**PROBLEM**
Note every line in the entries that contains the string "will", and copy it.

**RECORDS FOR THIS TASK**
####

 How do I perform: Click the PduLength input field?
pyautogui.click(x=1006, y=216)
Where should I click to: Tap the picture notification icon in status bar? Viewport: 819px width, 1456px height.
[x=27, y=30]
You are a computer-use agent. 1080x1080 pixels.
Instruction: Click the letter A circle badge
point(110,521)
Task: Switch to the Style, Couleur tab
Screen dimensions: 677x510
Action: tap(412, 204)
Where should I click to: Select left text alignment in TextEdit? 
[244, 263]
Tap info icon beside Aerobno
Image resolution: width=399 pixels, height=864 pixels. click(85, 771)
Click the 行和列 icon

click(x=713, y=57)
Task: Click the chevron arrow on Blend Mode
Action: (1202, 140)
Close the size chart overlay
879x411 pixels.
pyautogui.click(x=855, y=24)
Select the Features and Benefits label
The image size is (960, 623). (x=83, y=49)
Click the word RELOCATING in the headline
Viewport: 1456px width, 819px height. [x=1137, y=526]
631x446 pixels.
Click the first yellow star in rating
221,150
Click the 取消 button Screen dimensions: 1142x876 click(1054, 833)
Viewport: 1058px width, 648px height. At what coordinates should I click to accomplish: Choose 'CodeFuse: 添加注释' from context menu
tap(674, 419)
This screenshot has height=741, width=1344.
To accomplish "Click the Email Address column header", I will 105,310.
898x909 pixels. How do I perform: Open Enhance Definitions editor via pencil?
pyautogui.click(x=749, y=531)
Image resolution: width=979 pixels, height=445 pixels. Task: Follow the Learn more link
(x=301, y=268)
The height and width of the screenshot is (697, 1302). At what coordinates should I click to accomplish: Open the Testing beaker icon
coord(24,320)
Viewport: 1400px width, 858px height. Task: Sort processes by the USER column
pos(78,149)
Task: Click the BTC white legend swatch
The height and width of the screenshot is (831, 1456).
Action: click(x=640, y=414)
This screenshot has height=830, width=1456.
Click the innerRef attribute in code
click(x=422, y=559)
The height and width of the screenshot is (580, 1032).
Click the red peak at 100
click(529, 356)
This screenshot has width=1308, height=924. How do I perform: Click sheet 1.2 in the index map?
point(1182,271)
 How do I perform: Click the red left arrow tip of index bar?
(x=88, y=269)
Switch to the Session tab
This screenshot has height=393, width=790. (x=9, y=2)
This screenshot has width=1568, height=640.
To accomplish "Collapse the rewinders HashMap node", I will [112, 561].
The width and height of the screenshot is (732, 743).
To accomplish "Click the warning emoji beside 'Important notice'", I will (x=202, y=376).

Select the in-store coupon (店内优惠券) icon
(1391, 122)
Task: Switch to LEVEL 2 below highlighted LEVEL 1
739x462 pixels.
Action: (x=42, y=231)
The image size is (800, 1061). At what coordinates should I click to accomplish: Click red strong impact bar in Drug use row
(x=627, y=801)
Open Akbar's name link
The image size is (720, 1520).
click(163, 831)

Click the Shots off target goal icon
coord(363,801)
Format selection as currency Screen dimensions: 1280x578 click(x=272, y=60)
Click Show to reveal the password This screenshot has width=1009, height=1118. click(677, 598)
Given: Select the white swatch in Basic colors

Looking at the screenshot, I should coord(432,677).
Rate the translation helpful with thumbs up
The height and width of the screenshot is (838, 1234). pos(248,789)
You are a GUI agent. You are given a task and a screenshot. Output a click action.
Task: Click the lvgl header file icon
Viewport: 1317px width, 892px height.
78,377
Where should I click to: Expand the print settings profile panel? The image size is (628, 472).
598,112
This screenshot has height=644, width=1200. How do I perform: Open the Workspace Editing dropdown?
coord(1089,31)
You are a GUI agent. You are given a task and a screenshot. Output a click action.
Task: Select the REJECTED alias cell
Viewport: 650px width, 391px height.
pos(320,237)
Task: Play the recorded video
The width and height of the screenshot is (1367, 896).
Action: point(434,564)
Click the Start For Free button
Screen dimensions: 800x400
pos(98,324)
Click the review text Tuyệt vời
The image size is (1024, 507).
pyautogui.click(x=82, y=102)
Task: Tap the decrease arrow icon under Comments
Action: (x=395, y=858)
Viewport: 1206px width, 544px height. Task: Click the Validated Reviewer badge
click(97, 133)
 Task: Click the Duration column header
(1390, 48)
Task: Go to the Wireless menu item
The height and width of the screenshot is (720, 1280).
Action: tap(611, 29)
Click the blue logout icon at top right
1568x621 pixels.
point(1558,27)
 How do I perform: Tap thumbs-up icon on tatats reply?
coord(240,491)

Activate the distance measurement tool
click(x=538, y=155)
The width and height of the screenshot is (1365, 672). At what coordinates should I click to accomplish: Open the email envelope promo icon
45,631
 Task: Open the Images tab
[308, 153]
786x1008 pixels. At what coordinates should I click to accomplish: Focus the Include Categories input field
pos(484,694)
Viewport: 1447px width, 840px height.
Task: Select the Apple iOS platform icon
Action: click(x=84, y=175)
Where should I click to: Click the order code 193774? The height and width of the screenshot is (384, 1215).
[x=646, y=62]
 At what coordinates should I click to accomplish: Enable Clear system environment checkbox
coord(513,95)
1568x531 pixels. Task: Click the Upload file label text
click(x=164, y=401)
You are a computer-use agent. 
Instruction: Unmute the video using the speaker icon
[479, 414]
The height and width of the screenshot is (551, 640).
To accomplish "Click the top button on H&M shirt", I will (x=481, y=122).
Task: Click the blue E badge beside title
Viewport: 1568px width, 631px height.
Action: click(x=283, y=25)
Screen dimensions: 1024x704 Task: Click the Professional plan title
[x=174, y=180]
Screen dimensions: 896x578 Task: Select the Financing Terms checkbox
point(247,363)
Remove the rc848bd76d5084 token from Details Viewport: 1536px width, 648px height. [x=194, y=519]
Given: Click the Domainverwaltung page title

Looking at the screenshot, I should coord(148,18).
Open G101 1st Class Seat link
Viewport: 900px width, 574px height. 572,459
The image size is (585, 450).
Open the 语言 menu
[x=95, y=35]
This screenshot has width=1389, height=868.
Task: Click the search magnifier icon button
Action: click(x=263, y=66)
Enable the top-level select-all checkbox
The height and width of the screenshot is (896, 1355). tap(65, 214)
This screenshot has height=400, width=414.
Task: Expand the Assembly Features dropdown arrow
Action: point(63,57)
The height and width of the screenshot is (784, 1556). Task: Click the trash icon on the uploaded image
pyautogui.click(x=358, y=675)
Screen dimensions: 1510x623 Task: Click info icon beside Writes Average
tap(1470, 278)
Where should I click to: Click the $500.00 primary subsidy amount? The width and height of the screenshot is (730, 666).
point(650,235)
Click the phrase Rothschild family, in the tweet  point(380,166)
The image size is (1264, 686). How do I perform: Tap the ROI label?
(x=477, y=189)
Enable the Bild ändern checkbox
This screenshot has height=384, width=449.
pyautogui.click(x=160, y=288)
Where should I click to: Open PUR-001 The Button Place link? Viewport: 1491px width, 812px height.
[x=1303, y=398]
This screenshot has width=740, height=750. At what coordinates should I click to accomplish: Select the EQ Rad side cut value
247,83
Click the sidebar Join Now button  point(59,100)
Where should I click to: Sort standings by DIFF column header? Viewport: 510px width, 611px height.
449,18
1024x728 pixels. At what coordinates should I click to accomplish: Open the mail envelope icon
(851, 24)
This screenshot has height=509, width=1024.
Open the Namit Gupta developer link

####

**WRITTEN ANSWER**
To accomplish "Click the Email Address column header", I will 105,310.
To accomplish "Collapse the rewinders HashMap node", I will [112, 561].
To accomplish "Click the warning emoji beside 'Important notice'", I will (x=202, y=376).
To accomplish "Click the top button on H&M shirt", I will (x=481, y=122).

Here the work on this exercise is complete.